Timing Error Detection and Correction in Pipelines Constructed of Scan Flip-Flops

Andreas Floros, Yiorgos Tsiatouhas and Chrisovalantis Kavousianos

University of Ioannina
Department of Computer Science
Panepistimiopolis, P.O. Box 1186, 45110 Ioannina, Greece (Hellas)
e-mail: {afloros,tsiatouhas,kabousia}@cs.uoi.gr

Abstract

Timing errors, due to environmental or operating conditions or due to timing faults that may escape fabrication tests, are a real concern in nanometer technology, high complexity and high frequency circuits. In this work a concurrent error detection and correction circuit and technique are presented that are applicable in pipeline architectures constructed of scan Flip-Flops. In addition a pipeline error recovery mechanism is illustrated. The proposed circuit is characterized by low silicon area requirements, compared to earlier approaches, and negligible penalty on performance.

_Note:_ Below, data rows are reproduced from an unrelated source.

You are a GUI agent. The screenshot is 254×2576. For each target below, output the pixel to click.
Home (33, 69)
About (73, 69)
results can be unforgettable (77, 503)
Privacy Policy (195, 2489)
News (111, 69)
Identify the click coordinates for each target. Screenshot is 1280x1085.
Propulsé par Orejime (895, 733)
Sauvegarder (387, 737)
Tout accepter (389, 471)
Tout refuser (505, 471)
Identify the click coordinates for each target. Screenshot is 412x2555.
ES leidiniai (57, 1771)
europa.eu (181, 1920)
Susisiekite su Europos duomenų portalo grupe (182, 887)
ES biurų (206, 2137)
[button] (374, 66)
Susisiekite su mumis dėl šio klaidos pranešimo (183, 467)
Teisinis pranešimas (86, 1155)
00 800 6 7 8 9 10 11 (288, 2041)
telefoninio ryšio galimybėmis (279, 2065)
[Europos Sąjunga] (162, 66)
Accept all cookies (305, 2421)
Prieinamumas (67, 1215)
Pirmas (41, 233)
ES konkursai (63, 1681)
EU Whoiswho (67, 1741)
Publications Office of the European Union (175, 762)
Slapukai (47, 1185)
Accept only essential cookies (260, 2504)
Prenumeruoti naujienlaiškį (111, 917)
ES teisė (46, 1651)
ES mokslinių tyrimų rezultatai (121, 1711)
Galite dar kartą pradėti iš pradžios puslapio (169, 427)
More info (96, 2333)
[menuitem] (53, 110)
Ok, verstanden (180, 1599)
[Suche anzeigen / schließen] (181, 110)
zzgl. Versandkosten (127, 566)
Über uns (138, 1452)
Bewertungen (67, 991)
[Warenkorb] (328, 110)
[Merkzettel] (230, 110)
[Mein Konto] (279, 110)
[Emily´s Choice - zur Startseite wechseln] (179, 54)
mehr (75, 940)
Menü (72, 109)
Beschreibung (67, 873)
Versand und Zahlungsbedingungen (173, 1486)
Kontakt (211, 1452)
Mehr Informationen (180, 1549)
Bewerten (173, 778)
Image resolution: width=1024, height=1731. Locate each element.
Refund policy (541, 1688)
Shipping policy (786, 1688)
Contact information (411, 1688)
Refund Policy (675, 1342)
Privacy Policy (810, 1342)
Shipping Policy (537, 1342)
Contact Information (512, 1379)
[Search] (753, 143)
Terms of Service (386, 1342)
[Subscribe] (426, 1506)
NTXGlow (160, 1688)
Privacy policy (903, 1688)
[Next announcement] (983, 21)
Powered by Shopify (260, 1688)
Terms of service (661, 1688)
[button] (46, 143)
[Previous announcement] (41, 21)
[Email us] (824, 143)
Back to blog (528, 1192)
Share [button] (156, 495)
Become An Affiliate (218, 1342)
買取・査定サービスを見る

Index Terms – Timing error detection and correction, scan Flip-Flops, pipeline architectures, concurrent testing.

Contact Author:
Yiorgos Tsiatouhas
University of Ioannina
Department of Computer Science
Panepistimiopolis, P.O. Box. 1186
45110 Ioannina, Greece (Hellas)
Tel.: +30 26510 98853
Fax: +30 26510 98883
e-mail: tsiatouhas@cs.uoi.gr

This work is co-funded by the European Union - European Social Fund (ESF) & National Sources, in the framework of the program “Pythagoras II” of the “Operational Program for Education and Initial Vocational Training” of the 3rd Community Support Framework of the Hellenic Ministry of Education.
Timing Error Detection and Correction in Pipelines Constructed of Scan Flip-Flops

Andreas Floros
Yiorgos Tsiatouhas
Chrisovalantis Kavousianos
Dept. of Computer Science
University of Ioannina
Ioannina, Greece
{afloros, tsiatouhas, kavousia}@cs.uoi.gr

Abstract—Timing errors, due to environmental or operating conditions or due to timing faults that may escape fabrication tests, are a real concern in nanometer technology, high complexity and high frequency circuits. In this work a concurrent error detection and correction circuit and technique are presented that are applicable in pipeline architectures constructed of scan Flip-Flops. In addition a pipeline error recovery mechanism is illustrated. The proposed circuit is characterized by low silicon area requirements, compared to earlier approaches, and negligible penalty on performance.

I. INTRODUCTION

As modern CMOS nanometer technologies scale down and the complexity of integrated circuits increases, an ongoing difficulty to achieve adequate reliability levels and keep the cost of testing within acceptable bounds is reported [1-2]. The device size scaling, the increase of the operating frequency and the power supply reduction affect circuits’ noise margins and reliability. The probability of transient faults generation increases and many times it is hard to achieve the soft error rate (SER) specifications.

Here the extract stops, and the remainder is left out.